Data Provenance: Making Data Explain Itself

The Problem

You’re pulling data from five different government APIs. Each has its own quirks: some suppress data below certain thresholds, some are missing entire regions, some have rate limits, some return zeros when they mean null.

You feed all this into calculations. Derived metrics, ratios, scores. Then you hand the results to a data scientist for validation.

They come back: “This number looks wrong.”

Okay… Which of the 37 data points is the problem? Was it a missing value that defaulted to zero? A suppressed value that should have triggered a fallback? An API error that got swallowed? A division by zero that got caught?

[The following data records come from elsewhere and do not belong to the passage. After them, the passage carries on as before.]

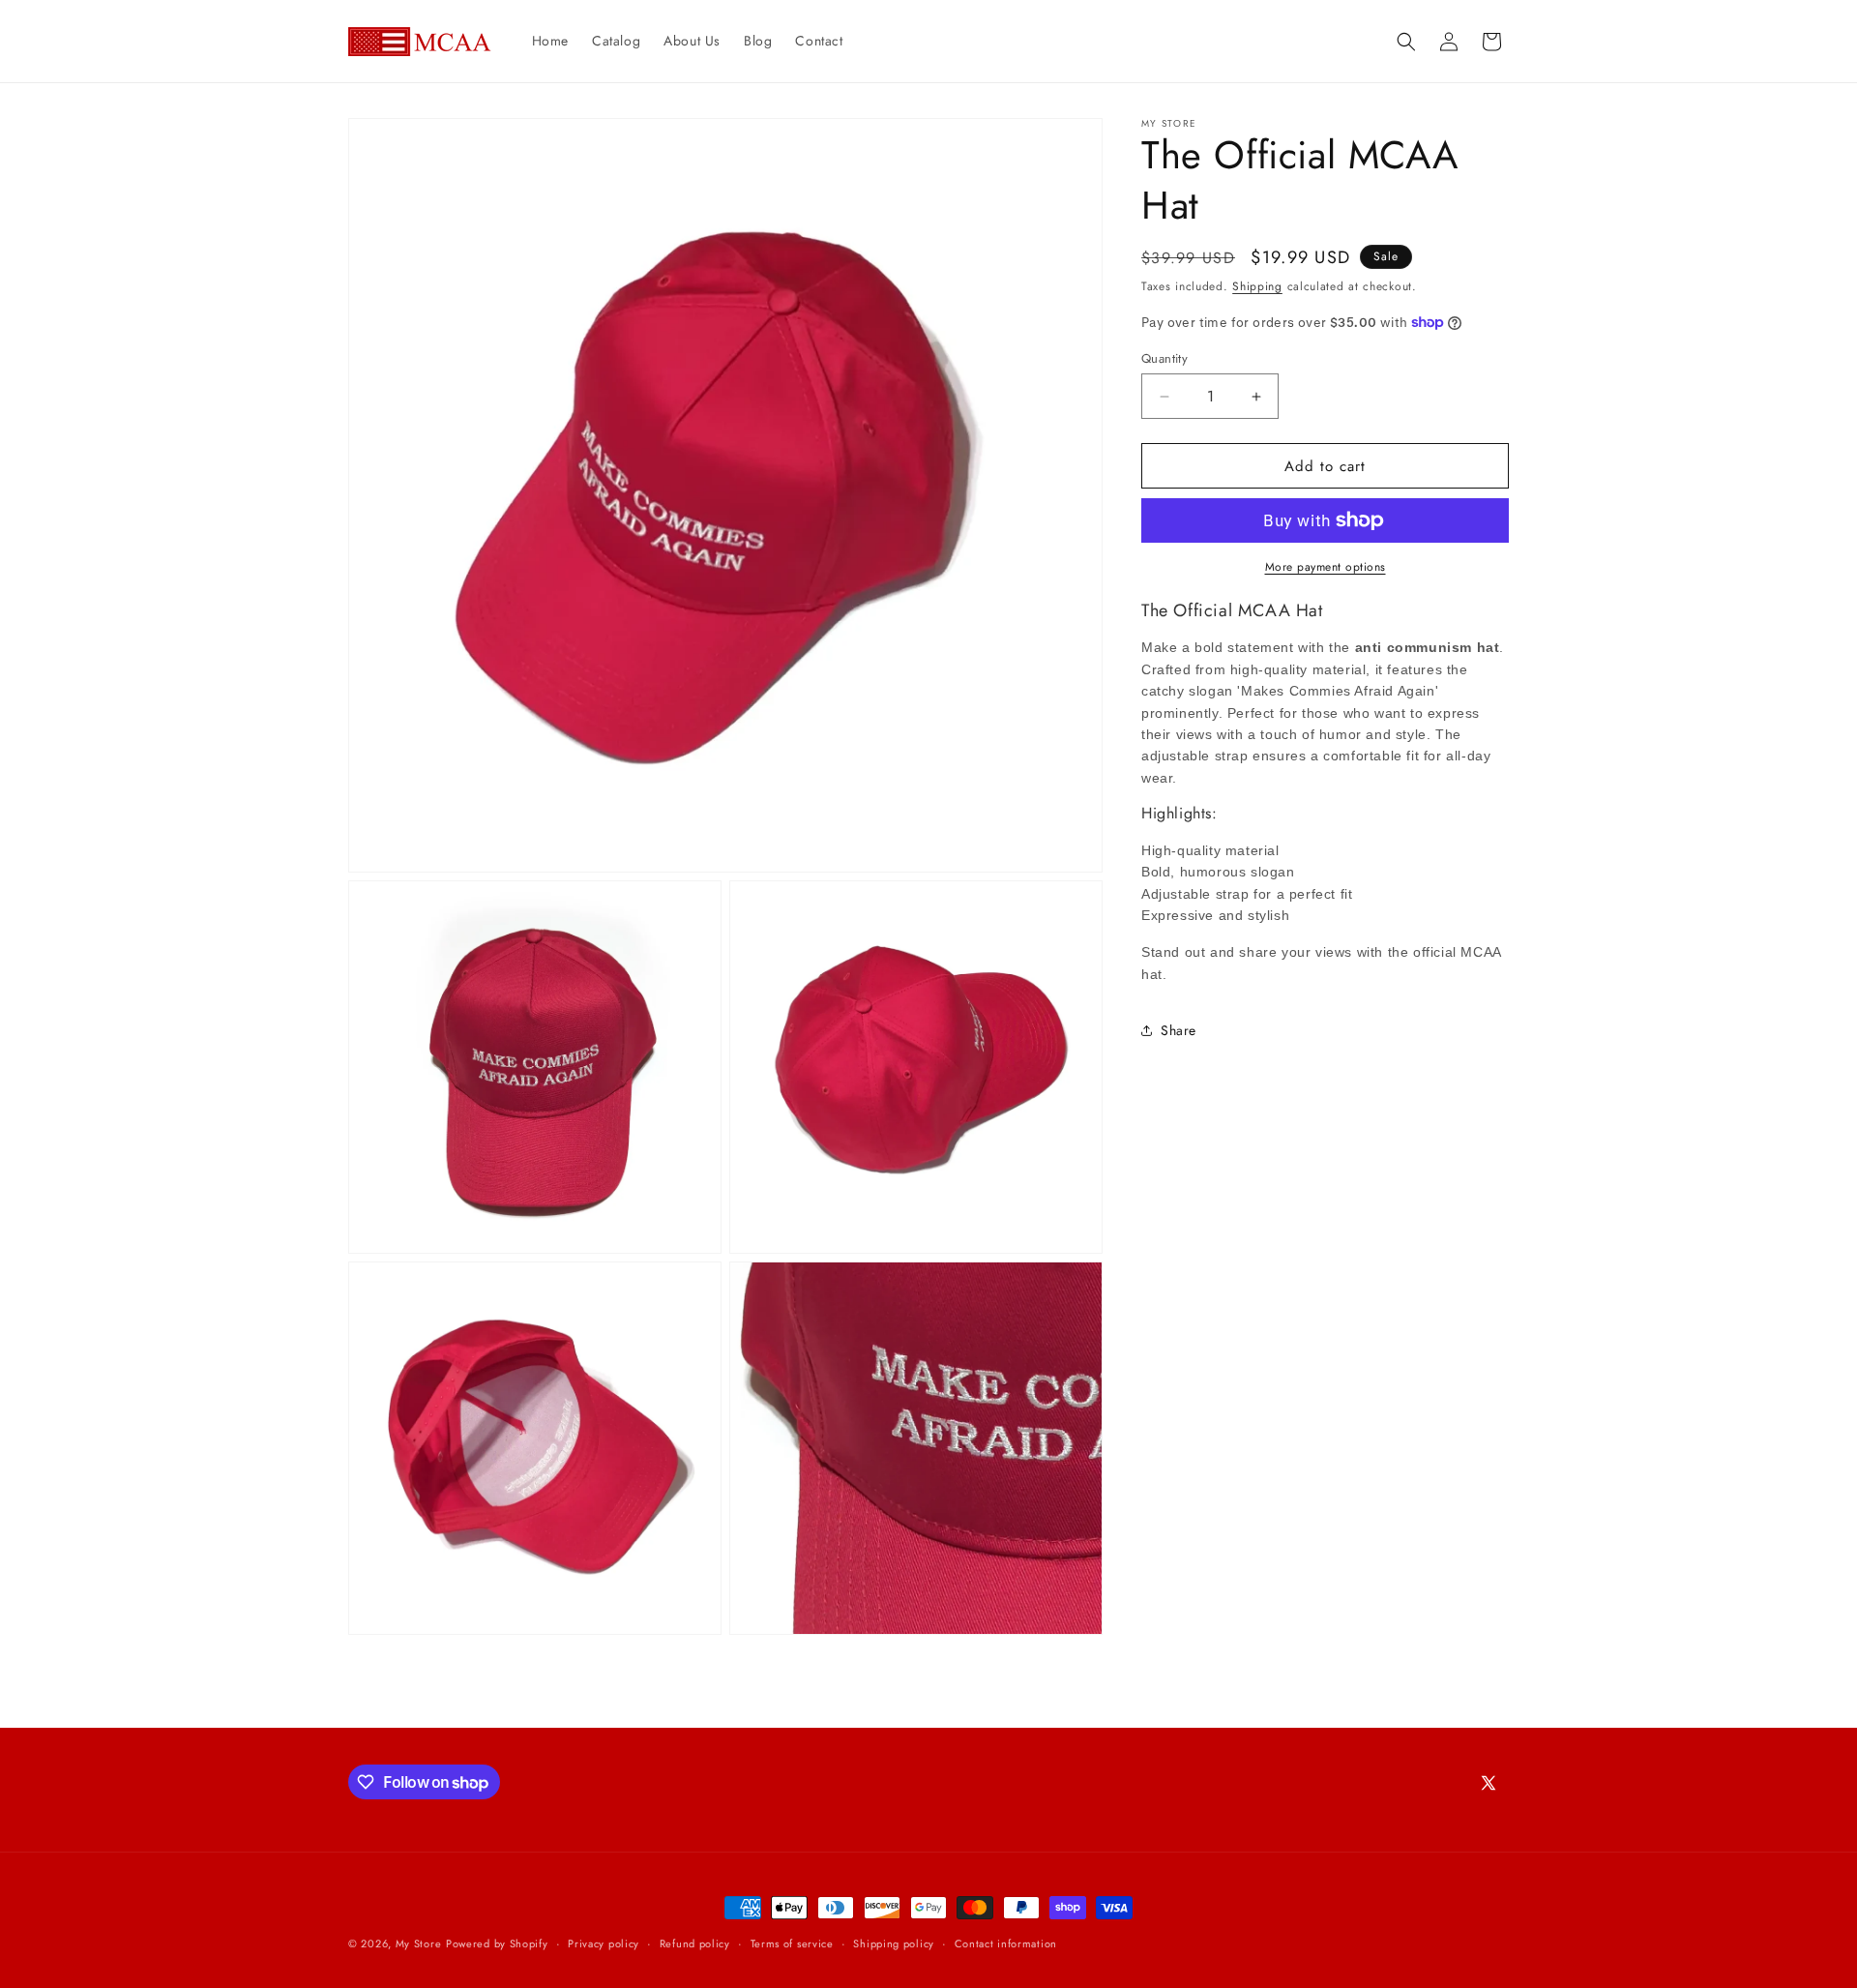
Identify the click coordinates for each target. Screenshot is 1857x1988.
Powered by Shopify (497, 1943)
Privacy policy (603, 1943)
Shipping (1257, 286)
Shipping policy (893, 1943)
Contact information (1006, 1943)
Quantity (1164, 358)
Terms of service (792, 1943)
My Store (419, 1943)
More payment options (1325, 567)
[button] (1406, 41)
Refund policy (695, 1943)
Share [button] (1178, 1030)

If you haven’t tracked provenance, you’re doing archaeology just to figure things out.

The Solution

We built a data container that carries its history with it. Every value knows:

Where it came from: Source API, endpoint, parameters
Whether it’s clean: Success, warning (used fallback), or error
What went wrong: Specific error codes if something failed
How it was derived: For calculated values, the formula and inputs

The core idea is a wrapper around values that accumulates metadata:

# Pseudocode

@dataclass
class DataPoint:
    value: Any
    source: str          # Human-readable source
    status: Status       # SUCCESS, WARNING, ERROR
    code: str            # Specific error/fallback code
    message: str         # Human-readable explanation

When you do operations on the data, it creates new metadata:

result = population / establishments
# result.source = "population / establishments"
# If establishments was 0: result.status = ERROR, result.code = "division_by_zero"
# If either input had a warning: result.status = WARNING

Errors and warnings bubble up. A calculation that depends on 10 inputs will reflect the worst status of any input.

Fallback Tracking

Government data is notoriously sparse. You request data for a specific region and industry classification, and it’s suppressed or missing. So you fall back to broader categories.

The data container tracks this:

# Requested: NAICS 541511 (Custom Computer Programming) in Specific County
# Returned: NAICS 5415 (Computer Systems Design) at State level

value.code = "fallback.geographic_and_naics"
value.message = "Used state-level data with broader industry classification"
value.status = WARNING  # It's still usable, but flagged

Now when someone asks “why does this market look weird?” you can see immediately: it’s using aggregated data because the specific data was unavailable.

Safe Arithmetic

Division by zero is the classic case, but there are others:

Missing dependencies in calculations
Invalid input types
Numeric overflow
NaN propagation

Instead of throwing exceptions or silently returning garbage, operations return error-status DataPoints:

def __truediv__(self, other):
    if other.value == 0:
        return DataPoint.error(
            code="division_by_zero",
            message=f"Cannot divide {self.value} by zero",
            source=f"{self.source} / {other.source}"
        )
    # ... normal division

The calculation continues, the error is recorded, and downstream code can decide how to handle it.

Visualizing Results

For validation, we exported results to a spreadsheet with conditional formatting:

Green: Clean data, successful calculation
Yellow: Data with fallbacks or warnings
Red: Errors, missing values, calculation failures

A data scientist could scan a sheet and immediately see: “Row 47 is yellow because the establishment count used state-level fallback. Row 52 is red because the API returned no data for that region.”

This turned multi-hour debugging sessions into five-minute visual scans. Is that the most efficient debugging step? No, it’s not, but it was much quicker to set up than a fully automated testing suite, especially when we didn’t know what could go wrong yet.

What Prompted This

We didn’t design this upfront. We started with basic error handling: try/except blocks, logging statements, default values for missing data.

Then the debugging started. “Where did this zero come from?” “Why is this null?” “Which API call failed?”

The logs and error handling wasn’t localized - it was scattered across the entire codebase. Every function had its own approach to reporting problems. Nothing composed.

Building provenance into the data primitive consolidated all of that. One pattern, consistently applied, automatically propagating through every calculation.

When To Use This Pattern

This is worth the overhead when:

Multiple data sources with different reliability characteristics
Complex calculations where any input might be bad
Human validation is part of the workflow
Debugging requires tracing values back to their origin
Fallback logic that needs to be visible, not hidden

It’s probably overkill for simple pipelines with trusted data sources.

The Payoff

When the data scientist says “this number looks wrong,” the response is:

“Click the cell. The comment shows: source is BLS QCEW, calculated as payroll divided by establishments, establishments value used state-level geographic fallback. Let me check if the state-level establishment count makes sense for this analysis.”

That’s not magic. That’s just data that remembers where it came from.